Brian Rowan: Shining a light in the darkest places
Tuesday, 12 June 2007
Security expert Brian Rowan argues that all sides will have much to explain in a consultation process dealing with Northern Ireland's past
The "big conversation" may well ask the biggest questions of this peace process. This is the unfinished business of the conflict - the unanswered questions, the work that is about the search for truth.
It is one of the last pieces of the jigsaw. And the making of the picture depends on those who have the answers being prepared to give them.
The next phase in all of this will be a wide consultation process - looking to see if there is a consensus on how you deal with this thing that we call 'The Past'.
It is about all of those killings. It is about what some call terrorism and others call war.
It is about all of the hurt - about who knew what, who did what, and it is about trying somehow to settle that past - not to forget it.
This will be the peace talking to the war and asking questions that will make for the most difficult and awkward of answers.
At its end, this phase of consultation needs to tell us who is prepared to answer.
The chief constable Sir Hugh Orde talks about all sides being asked " the hard questions".
His side - the security side - will have much to explain, but so too will the republican and loyalist leaderships, and we need to know how and when all of them will be prepared to speak.
Much of the past, the conflict, the war, was hidden in a thick fog. There is stuff we were never meant to see.
And a judgment the Eames-Bradley team will have to make is how much of the truth will be made available.

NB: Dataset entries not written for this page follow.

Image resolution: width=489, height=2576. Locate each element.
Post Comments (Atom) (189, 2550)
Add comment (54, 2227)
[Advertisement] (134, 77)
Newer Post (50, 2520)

There is no worth in a half-truth process - no point in this if some of the sides stay away.
It should be all or nothing.
Collusion is a big stick to beat the police and Army with - and there was collusion, but our war had many sides.
Who will explain the orders and the actions of the IRA, the UVF, the UDA and all those other republican and loyalist organisations?
What about those in the most senior positions of paramilitary leadership who were in the pay of the Special Branch and the Security Services?
What side of any truth table will they sit at?
There is some of this that will never come out ? can never come out ? because it would cause turmoil in the peace process.
Would any of us be surprised if at the end of their consultation Lord Eames and Denis Bradley conclude that we may get some more of the truth ? but we won't get all of it.
There is stuff that will be forever hidden in the darkest of places.